Friday, April 24, 2009

TBE Bar/Bat Mitzvah Commentary: Matthew Morgenthaler on Parashat Shmini

Shabbat Shalom!

I’ve heard that in the old days, bar mitzvah students have stood and said, “Today I am a man.” Well, that’s not really true. I’m not a man yet, but becoming bar mitzvah is sort of the half way point, when a boy really starts becoming a man. But that’s something I’ve already had to think about for a long time. It’s hard enough to be a good role model as an adult, but I’ve had to do it as a kid.

Because my parents are leaders in USY, I’ve spent many weekends of my childhood going to teen conventions and other events. I love to go; in fact, I was at Spring convention just a couple of weeks ago. Even though I’ve always been much younger than the rest of the kids there, I’ve had lots of responsibilities: helping out, setting up, cleaning up, hanging out – and basically just not getting into trouble.

That wasn’t the case in my Torah portion. Aaron’s kids didn’t know how to stay out of trouble and they paid a very steep price. They brought a strange offering, which some have said was an attempt to upstage their father, and because of it, they died in a flash fire.

Unlike Aaron’s sons, I have no need to upstage my father. I have my own way of showing him up without getting into trouble – its called golf!

About two years ago, I became a better golfer than him. Now, I beat him a lot… well, sometimes. The best part of it is that I get to beat him, … and we get to hang out together.

I’ve also learned that young people can be role models if they focus not on tearing things down but on building things up. In USY, we talk about something called Tikkun Olam – it means repair of the world. In other words, Mitzvah projects.

That is one way a younger person can be a role model. Aaron’s sons were reckless. I don’t like to wreck anything. Instead, I like to fix things. I’ve had lots of practice with legos. (the biggest most impressive thing I’ve built is a boat – from scratch, without any instructions.)

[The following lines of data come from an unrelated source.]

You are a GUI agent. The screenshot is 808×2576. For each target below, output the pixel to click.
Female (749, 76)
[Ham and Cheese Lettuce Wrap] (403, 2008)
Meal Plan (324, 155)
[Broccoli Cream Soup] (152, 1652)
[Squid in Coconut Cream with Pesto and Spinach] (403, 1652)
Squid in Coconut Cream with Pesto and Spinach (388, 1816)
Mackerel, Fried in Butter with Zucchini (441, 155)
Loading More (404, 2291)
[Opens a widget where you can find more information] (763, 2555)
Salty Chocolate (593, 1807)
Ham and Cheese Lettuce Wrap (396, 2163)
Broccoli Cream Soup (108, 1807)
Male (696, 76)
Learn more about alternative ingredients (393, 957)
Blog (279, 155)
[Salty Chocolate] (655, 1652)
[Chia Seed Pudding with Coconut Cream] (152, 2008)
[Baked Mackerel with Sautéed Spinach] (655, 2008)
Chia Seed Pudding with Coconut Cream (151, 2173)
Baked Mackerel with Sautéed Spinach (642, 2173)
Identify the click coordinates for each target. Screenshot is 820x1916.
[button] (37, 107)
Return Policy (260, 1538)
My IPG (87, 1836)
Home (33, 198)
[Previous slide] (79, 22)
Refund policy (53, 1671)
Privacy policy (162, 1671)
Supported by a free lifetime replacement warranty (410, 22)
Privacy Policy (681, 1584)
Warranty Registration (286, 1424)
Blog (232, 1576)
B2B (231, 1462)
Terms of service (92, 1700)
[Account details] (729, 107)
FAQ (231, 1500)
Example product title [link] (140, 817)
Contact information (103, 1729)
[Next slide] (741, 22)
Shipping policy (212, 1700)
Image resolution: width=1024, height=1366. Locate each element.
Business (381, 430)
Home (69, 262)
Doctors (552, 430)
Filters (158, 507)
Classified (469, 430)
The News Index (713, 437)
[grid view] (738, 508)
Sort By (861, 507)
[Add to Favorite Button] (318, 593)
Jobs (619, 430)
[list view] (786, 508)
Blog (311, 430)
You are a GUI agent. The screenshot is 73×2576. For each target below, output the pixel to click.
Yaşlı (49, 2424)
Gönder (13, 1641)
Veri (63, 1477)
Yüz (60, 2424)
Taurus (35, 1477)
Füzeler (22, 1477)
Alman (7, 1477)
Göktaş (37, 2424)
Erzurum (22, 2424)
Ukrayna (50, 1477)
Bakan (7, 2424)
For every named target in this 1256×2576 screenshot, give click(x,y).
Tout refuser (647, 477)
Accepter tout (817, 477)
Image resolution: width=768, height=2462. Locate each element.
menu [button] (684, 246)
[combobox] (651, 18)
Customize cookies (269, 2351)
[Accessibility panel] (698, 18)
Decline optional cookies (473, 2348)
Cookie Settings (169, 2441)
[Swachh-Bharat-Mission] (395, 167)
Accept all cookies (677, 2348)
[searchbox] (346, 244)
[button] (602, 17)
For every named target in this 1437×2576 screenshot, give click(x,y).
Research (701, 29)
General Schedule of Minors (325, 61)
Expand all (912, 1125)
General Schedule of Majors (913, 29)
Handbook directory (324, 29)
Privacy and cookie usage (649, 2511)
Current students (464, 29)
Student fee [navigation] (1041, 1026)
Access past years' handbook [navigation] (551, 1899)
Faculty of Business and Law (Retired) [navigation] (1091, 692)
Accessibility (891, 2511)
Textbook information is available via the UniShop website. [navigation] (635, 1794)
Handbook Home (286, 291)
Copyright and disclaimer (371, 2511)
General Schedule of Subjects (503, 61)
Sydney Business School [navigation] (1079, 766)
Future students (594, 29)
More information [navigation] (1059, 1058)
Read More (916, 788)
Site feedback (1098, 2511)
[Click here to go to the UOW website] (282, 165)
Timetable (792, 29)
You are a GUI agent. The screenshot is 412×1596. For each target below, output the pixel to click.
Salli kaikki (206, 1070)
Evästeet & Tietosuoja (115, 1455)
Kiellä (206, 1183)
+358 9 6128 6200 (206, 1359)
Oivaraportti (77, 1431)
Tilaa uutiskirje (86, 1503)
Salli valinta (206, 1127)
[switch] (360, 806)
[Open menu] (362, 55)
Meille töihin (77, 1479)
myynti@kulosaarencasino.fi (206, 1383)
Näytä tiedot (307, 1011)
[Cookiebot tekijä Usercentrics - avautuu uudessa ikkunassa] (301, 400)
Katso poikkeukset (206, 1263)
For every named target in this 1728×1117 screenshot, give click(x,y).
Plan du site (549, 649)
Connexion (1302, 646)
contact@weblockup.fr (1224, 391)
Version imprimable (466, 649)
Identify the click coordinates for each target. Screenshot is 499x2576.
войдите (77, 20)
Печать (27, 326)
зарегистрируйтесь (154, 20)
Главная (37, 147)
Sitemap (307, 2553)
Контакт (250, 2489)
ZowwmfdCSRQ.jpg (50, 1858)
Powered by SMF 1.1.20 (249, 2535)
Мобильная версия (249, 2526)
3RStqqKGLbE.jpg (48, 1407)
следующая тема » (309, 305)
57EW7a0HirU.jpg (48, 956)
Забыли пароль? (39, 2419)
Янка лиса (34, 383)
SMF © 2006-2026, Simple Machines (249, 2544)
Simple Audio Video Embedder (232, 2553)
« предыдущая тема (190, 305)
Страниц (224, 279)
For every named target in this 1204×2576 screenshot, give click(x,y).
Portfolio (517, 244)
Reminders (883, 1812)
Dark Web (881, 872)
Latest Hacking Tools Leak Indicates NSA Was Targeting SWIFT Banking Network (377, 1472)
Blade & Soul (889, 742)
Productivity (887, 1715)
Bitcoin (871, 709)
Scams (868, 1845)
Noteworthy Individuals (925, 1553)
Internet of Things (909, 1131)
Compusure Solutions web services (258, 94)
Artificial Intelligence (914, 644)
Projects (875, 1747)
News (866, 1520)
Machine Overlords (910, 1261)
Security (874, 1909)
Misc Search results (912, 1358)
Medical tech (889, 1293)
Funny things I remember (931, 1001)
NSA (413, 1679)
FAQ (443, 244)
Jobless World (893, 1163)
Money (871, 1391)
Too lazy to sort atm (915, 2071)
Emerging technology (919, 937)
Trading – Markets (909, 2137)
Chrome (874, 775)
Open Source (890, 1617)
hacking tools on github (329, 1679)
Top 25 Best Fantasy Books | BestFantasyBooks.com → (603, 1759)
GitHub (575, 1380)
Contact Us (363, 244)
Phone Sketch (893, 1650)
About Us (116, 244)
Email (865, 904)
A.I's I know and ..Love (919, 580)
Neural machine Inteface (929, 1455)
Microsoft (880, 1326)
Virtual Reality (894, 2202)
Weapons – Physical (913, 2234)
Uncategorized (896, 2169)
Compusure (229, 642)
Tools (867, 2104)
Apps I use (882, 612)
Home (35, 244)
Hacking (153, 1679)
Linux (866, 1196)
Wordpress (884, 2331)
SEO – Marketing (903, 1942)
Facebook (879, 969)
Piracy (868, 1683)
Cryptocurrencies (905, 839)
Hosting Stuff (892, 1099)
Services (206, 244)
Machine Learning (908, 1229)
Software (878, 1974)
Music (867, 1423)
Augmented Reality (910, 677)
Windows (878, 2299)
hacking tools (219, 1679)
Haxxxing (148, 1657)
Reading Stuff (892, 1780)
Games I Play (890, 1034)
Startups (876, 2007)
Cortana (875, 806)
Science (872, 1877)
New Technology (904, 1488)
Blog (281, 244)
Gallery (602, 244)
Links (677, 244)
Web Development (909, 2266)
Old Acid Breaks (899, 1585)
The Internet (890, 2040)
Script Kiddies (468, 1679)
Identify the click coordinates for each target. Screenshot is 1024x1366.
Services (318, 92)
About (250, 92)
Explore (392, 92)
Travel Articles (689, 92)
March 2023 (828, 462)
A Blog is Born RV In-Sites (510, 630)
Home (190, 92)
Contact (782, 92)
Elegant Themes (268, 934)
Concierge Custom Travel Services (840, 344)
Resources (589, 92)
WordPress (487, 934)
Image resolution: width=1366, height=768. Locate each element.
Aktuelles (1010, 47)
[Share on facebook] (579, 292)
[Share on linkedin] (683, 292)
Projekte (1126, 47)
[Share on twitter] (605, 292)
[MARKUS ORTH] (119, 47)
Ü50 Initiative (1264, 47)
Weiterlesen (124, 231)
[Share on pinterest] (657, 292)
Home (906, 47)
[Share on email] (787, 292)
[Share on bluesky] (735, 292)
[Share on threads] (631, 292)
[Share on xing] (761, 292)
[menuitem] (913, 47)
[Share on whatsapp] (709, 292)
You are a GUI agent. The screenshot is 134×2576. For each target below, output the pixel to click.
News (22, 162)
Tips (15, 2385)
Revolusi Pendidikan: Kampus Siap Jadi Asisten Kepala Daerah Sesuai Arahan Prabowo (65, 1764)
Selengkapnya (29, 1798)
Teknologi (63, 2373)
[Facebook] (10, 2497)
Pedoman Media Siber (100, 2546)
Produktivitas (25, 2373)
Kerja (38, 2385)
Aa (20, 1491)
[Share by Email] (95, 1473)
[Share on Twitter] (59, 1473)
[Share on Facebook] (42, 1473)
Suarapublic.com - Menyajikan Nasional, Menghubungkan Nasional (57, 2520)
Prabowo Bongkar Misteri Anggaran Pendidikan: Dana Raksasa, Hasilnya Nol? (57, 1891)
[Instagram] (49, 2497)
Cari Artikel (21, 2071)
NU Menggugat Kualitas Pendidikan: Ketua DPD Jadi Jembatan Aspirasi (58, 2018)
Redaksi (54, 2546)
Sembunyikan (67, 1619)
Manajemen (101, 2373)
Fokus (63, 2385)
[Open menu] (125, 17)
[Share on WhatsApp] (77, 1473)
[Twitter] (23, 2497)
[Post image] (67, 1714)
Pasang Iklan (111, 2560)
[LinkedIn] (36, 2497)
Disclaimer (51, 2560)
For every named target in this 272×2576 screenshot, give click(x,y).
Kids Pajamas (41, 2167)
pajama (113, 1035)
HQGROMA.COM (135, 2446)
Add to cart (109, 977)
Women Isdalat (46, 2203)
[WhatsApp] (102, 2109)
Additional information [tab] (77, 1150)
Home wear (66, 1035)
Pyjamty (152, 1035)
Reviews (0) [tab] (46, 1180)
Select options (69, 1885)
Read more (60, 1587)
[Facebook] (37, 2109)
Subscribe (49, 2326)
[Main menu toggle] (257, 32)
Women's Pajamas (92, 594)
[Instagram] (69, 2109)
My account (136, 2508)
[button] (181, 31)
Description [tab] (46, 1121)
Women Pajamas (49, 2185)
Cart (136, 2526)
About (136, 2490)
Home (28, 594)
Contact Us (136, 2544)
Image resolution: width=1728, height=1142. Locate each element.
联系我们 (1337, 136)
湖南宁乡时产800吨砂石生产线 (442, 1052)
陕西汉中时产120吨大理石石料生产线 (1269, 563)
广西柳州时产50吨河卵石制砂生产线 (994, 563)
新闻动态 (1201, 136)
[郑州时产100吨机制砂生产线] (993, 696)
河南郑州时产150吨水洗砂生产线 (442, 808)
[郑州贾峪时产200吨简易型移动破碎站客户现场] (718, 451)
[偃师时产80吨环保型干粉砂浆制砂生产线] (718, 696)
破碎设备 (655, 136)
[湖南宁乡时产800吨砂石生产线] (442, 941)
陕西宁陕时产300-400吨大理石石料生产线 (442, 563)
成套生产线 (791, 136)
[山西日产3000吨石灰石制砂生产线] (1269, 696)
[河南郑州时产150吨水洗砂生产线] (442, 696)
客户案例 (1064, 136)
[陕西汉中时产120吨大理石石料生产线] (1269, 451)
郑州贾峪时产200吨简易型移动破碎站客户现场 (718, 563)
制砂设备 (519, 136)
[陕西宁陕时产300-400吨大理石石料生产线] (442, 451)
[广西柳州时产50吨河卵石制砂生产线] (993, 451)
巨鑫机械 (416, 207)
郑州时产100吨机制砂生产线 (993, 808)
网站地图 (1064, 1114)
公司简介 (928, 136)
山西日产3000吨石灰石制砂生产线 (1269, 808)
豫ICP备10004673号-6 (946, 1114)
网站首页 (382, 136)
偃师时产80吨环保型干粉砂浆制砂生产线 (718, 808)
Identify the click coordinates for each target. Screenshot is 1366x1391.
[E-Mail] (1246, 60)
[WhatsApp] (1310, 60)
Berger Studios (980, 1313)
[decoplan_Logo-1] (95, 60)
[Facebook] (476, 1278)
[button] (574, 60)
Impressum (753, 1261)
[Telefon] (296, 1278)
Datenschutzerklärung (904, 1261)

I’m very handy, and in my house have been known to fix anything and everything, all I need is a hammer or screwdriver and I’ll fix a kitchen door, the garage door and stain the deck in no time. Outside the house, I do lots of hauling and carrying. I’m really handy with machinery – I’m really good with lawnmowers and snowblowers. I even mow the lawn at my grandfather’s and other neighbor’s houses and our summer home. And I don’t even charge them that much!

For the last few years, I’ve been helping my dad to finish the basement on the Cape. We’re halfway there. I’ve put up sheet rock, insulation, and wood paneling.

Building and fixing is all part of what it means to be helpful and responsible, not to mention kind and caring. In USY, in school and from my parents, I’ve learned how important it is to be caring. I also learned that from my grandparents.

As some of you know, my mitzvah project involves raising money for ALS, in memory of my Grandma Phyllis. I’ve participated in the ALS walkathon for the past two years. Our first year my grandmother was there and my mom pushed her the three miles in her wheelchair. The following year, we participated in memory of her and we will continue to do so for years to come. I’m also going to be donating the supplies in the bima crates that you see in front of you. They are filled with school supplies, that will be put into backpacks and then given to children who are from families with ALS.

My grandma would have approved of this, because education, learning and reading was so important to her, as she was a librarian for years.

So while it isn’t always easy for a 13 year old to be a role model, it’s much easier for me, because of the role models I’ve had, my parents and both sets of grandparents.